> **AIM OF THE TASK**:
Transcribe the data verbatim, starting at the line containing "Tap the 2023년 06월 17일 운동기록 title" and ending at the line containing "tap(240, 154)", with both of those lines included.

+ + + + + + +

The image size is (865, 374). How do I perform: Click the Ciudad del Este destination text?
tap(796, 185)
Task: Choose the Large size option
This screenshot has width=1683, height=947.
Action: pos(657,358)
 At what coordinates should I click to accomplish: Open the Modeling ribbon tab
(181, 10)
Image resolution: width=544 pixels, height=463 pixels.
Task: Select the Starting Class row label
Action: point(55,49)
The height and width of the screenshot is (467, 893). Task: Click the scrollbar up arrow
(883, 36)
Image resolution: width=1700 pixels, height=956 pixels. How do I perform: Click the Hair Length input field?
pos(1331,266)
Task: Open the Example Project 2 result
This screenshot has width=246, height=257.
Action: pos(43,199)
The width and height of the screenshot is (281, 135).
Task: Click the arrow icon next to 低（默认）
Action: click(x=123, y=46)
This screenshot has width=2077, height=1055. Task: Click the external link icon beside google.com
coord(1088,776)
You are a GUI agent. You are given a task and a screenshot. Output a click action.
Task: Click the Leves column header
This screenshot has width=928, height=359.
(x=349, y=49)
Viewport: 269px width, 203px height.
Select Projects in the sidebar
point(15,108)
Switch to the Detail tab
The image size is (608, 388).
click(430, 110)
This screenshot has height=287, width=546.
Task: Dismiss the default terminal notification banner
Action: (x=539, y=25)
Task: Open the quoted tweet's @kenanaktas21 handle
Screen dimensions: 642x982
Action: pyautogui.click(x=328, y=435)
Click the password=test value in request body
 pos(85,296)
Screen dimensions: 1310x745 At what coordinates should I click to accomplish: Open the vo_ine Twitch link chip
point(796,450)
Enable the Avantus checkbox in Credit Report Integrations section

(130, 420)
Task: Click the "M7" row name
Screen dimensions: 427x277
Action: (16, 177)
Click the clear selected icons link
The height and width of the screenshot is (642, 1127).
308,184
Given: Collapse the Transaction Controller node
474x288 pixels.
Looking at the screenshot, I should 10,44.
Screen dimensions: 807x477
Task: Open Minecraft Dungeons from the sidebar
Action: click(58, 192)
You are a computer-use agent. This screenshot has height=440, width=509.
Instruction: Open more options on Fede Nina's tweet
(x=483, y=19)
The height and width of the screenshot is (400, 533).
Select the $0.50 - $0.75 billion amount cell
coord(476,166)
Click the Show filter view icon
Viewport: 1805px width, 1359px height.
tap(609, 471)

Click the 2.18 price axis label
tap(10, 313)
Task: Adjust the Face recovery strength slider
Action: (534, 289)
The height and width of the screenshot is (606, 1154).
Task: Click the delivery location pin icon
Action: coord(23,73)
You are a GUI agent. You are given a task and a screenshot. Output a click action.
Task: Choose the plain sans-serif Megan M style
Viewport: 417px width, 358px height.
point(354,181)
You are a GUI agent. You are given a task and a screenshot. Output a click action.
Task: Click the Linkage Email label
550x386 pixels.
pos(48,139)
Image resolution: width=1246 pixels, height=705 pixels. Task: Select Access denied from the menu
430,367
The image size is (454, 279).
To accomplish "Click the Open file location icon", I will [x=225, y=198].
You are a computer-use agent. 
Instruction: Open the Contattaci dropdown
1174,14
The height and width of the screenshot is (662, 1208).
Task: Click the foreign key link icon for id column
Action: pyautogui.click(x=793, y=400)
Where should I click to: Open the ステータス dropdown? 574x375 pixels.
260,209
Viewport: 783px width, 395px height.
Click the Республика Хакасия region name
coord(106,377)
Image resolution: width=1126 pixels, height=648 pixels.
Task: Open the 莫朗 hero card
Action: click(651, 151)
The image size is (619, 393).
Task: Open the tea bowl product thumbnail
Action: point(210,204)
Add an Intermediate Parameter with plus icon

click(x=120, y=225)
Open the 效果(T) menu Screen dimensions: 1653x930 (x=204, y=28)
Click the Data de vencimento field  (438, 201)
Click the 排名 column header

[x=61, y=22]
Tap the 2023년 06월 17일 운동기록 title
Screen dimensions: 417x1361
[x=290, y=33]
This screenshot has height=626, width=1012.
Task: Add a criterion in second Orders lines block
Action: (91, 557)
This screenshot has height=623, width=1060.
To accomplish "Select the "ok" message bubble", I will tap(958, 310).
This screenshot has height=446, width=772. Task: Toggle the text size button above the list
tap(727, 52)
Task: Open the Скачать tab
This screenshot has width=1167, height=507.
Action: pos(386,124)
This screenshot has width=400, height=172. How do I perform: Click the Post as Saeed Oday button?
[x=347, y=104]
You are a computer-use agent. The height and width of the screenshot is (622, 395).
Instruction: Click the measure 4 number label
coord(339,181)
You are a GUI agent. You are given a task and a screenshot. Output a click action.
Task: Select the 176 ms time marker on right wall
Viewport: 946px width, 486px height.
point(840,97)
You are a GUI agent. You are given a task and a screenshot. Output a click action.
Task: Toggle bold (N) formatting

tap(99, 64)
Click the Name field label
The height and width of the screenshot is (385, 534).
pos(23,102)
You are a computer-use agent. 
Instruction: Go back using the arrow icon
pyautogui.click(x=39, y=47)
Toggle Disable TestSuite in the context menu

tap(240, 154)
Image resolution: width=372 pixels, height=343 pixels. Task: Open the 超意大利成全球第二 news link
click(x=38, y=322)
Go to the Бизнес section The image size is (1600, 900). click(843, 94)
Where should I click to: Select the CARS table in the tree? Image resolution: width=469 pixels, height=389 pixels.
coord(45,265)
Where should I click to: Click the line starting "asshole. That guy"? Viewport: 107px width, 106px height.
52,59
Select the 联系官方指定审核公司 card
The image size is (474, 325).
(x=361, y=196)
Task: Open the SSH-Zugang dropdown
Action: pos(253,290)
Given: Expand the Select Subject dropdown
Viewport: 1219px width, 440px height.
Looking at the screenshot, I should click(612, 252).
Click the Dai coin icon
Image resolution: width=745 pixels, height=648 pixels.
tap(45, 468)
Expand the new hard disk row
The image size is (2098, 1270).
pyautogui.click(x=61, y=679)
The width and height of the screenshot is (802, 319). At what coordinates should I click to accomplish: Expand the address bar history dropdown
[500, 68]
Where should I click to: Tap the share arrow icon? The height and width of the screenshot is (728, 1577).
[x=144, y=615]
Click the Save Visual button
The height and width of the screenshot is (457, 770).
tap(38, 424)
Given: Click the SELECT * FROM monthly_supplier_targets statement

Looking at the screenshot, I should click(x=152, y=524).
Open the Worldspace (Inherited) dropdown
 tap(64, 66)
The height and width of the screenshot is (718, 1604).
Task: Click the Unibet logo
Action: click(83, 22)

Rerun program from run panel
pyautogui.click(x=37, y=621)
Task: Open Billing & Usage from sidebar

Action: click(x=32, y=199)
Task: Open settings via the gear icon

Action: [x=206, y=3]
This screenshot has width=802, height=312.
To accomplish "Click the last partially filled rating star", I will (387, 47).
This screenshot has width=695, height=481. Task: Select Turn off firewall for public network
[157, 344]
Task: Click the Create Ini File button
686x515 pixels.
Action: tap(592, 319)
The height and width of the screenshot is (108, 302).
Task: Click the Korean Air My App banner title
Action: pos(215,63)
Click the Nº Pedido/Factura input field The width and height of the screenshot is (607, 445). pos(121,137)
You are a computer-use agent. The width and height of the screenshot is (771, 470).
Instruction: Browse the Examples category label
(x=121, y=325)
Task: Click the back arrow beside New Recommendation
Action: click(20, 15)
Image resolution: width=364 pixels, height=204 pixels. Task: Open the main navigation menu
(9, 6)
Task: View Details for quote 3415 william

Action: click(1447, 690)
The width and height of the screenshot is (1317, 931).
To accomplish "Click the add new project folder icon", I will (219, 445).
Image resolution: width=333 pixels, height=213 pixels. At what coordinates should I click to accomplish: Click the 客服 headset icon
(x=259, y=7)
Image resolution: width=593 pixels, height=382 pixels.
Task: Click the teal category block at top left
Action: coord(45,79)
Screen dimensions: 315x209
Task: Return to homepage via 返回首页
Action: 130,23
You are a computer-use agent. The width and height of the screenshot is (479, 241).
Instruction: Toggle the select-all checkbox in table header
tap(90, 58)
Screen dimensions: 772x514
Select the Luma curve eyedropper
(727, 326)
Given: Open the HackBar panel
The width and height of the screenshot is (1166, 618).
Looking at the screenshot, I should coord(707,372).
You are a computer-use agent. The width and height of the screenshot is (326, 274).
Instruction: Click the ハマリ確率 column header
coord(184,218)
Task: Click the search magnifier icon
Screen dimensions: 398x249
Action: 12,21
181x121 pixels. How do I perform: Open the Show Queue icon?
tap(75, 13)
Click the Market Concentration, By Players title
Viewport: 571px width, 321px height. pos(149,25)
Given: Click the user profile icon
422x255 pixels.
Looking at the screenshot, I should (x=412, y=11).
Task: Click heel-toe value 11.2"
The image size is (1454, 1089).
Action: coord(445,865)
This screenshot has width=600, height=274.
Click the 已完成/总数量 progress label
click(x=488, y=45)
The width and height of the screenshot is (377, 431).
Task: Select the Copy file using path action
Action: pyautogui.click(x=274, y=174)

+ + + + + + +

> **SOLUTION**:
Tap the 2023년 06월 17일 운동기록 title
Screen dimensions: 417x1361
[x=290, y=33]
This screenshot has height=626, width=1012.
Task: Add a criterion in second Orders lines block
Action: (91, 557)
This screenshot has height=623, width=1060.
To accomplish "Select the "ok" message bubble", I will tap(958, 310).
This screenshot has height=446, width=772. Task: Toggle the text size button above the list
tap(727, 52)
Task: Open the Скачать tab
This screenshot has width=1167, height=507.
Action: pos(386,124)
This screenshot has width=400, height=172. How do I perform: Click the Post as Saeed Oday button?
[x=347, y=104]
You are a computer-use agent. The height and width of the screenshot is (622, 395).
Instruction: Click the measure 4 number label
coord(339,181)
You are a GUI agent. You are given a task and a screenshot. Output a click action.
Task: Select the 176 ms time marker on right wall
Viewport: 946px width, 486px height.
point(840,97)
You are a GUI agent. You are given a task and a screenshot. Output a click action.
Task: Toggle bold (N) formatting

tap(99, 64)
Click the Name field label
The height and width of the screenshot is (385, 534).
pos(23,102)
You are a computer-use agent. 
Instruction: Go back using the arrow icon
pyautogui.click(x=39, y=47)
Toggle Disable TestSuite in the context menu

tap(240, 154)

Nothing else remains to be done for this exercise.